Atypical depression, the name is misleading for this is the most common subtype of depression. Typical and atypical depression has some features dramatically opposite to one another. Atypical depression is marked by weight gain and excessive hunger while in typical depression the person afflicted loses weight along with loss of hunger. Another atypical symptom is hypersomnia while typical depression is marked by insomnia. 70% of the patients of atypical depression are women.

Causes for atypical depression

Atypical depression might be caused due to thyroid dysfunction. Thyroid mal functioning and depression are linked but which was caused first is a matter of doubt. Possibility of reversing the disease by curing thyroid is being researched.

Symptoms of atypical depression

Over eating and subsequent weight gain is one of the symptoms of atypical depression. Hypersomnia that is excessive sleep is another symptom many learn to live with. Excessive sleep during depression, sleep of more than ten hours a day often interferes with the proper functioning of an individual. A heavy feeling in the arms and legs is experienced by some. The typical symptoms are given here, they may occur in varying degrees of intensity. But all the people with atypical depression commonly suffer from feelings of rejection. They are extremely sensitive to rejection, especially romantic rejection. Fear that others may not like them is a common symptom. Happy personal events cheer them up considerably. Mood reactivity indicates that, though the people suffer from a sense of sadness the grief may be increased or decreased due to personal events. Sensitivity to personal slights, criticism and rejection is greatly heightened. The feeling of sadness often lasts for years. Increased appetite is felt by an increasing craving for sweets, chocolates and carbohydrates.

Treatment for atypical depression

Atypical depression patients respond well to MAOI in comparison to Tricyclic antidepressants. Patients also respond well to SSRI. Given a choice between SSRI and MAOI many prefer the former due to the extreme side effects associated with MAOI. Provigil is especially beneficial for treating hypersomnia. The right medication starts working within a month. It takes a slightly longer period to find the right dosage. At times a second medicine is used as a booster.

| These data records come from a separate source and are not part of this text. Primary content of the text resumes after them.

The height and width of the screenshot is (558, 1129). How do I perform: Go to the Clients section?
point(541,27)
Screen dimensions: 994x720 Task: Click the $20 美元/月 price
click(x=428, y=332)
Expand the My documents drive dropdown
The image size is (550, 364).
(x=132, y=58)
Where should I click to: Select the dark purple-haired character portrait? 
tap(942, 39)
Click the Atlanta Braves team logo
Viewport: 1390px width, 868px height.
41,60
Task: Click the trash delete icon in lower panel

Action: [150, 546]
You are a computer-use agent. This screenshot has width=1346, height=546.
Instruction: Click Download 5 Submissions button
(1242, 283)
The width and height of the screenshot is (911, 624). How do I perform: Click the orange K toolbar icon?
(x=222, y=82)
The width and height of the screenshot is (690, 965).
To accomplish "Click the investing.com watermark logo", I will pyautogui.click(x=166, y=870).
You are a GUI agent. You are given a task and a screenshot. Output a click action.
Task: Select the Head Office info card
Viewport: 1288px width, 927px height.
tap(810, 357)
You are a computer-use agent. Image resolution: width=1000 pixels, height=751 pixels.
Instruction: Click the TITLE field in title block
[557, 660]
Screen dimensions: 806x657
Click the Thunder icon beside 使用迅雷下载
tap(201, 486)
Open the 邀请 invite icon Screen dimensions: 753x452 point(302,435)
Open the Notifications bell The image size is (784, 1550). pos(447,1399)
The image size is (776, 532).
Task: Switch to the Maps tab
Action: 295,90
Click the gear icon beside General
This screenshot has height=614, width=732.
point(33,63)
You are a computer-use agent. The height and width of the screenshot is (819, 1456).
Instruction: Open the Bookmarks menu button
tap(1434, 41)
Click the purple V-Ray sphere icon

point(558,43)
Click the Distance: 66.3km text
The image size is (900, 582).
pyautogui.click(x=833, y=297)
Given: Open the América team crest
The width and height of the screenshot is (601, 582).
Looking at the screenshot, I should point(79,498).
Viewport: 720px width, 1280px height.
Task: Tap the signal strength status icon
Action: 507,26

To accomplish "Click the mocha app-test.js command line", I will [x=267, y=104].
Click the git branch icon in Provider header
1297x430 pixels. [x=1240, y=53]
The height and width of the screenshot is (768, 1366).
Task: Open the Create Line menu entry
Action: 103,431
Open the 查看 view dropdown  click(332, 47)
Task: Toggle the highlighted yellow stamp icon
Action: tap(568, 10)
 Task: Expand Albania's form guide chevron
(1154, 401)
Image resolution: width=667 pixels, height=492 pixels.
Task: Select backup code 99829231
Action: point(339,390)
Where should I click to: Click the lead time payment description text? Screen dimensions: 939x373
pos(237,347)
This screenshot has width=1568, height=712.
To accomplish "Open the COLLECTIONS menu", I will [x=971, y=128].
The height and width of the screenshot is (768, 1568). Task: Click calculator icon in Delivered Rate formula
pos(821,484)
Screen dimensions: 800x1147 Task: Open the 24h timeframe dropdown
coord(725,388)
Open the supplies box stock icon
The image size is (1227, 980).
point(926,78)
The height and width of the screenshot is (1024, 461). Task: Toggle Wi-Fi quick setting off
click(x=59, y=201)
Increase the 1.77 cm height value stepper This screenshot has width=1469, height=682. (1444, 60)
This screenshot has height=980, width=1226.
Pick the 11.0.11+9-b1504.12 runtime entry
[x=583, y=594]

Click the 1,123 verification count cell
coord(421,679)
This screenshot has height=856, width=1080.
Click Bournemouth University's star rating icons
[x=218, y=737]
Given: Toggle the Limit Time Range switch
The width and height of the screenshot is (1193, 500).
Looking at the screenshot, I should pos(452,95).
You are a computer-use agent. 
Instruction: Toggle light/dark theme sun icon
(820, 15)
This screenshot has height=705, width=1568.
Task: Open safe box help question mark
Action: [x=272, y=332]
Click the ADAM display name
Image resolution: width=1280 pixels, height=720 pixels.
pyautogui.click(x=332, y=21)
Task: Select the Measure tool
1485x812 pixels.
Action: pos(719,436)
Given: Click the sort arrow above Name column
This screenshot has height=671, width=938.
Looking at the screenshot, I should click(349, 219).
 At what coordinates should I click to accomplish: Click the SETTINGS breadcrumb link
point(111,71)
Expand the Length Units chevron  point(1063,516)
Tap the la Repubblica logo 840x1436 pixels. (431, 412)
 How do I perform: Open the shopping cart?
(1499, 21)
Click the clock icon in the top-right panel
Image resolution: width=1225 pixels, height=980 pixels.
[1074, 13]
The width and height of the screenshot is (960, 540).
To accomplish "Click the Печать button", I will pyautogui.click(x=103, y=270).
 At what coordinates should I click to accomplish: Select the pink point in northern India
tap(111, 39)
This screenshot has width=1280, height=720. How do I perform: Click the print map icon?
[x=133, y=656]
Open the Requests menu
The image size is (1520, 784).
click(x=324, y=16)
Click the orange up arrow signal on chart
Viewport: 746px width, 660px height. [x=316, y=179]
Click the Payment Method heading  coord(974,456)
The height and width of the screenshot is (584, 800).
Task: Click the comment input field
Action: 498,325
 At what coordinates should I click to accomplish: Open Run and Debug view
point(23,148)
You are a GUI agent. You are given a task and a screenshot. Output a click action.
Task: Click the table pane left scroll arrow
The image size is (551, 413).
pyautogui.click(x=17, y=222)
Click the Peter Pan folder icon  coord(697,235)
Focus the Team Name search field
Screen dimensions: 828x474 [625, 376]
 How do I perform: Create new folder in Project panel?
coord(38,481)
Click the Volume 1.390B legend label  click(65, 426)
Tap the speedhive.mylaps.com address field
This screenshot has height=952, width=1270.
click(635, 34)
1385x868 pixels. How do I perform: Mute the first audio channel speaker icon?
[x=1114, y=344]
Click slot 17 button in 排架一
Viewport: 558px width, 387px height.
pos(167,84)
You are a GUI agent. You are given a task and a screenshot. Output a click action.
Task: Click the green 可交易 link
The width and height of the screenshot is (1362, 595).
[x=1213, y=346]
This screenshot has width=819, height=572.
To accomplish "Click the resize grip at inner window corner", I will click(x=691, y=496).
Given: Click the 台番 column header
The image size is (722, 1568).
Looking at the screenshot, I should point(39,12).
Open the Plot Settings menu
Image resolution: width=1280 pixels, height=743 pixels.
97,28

One of the best lines of treatment for atypical depression is cognitive therapy. Cognitive therapy involves replacing the negative thought pattern with positive thinking. Once medicines start working psychotherapy becomes very effective. The patient is able to realize how previous thought patterns had affected personal relationships. Once depression goes away psychotherapy suddenly makes sense.

Risk factors

The biggest problem faced by these people is the perceived insults or slights. Even positive criticism is taken to the heart. This has a great impact on their life. Even enjoying a day out at the movies becomes painful for people are faced with extreme lack of energy. One big risk factor is people often fail to realize they are depressed for that is the way they have felt all through their lives. They automatically start compensating for the excessive eating they do and they study their relationship hard to avoid possible rejection.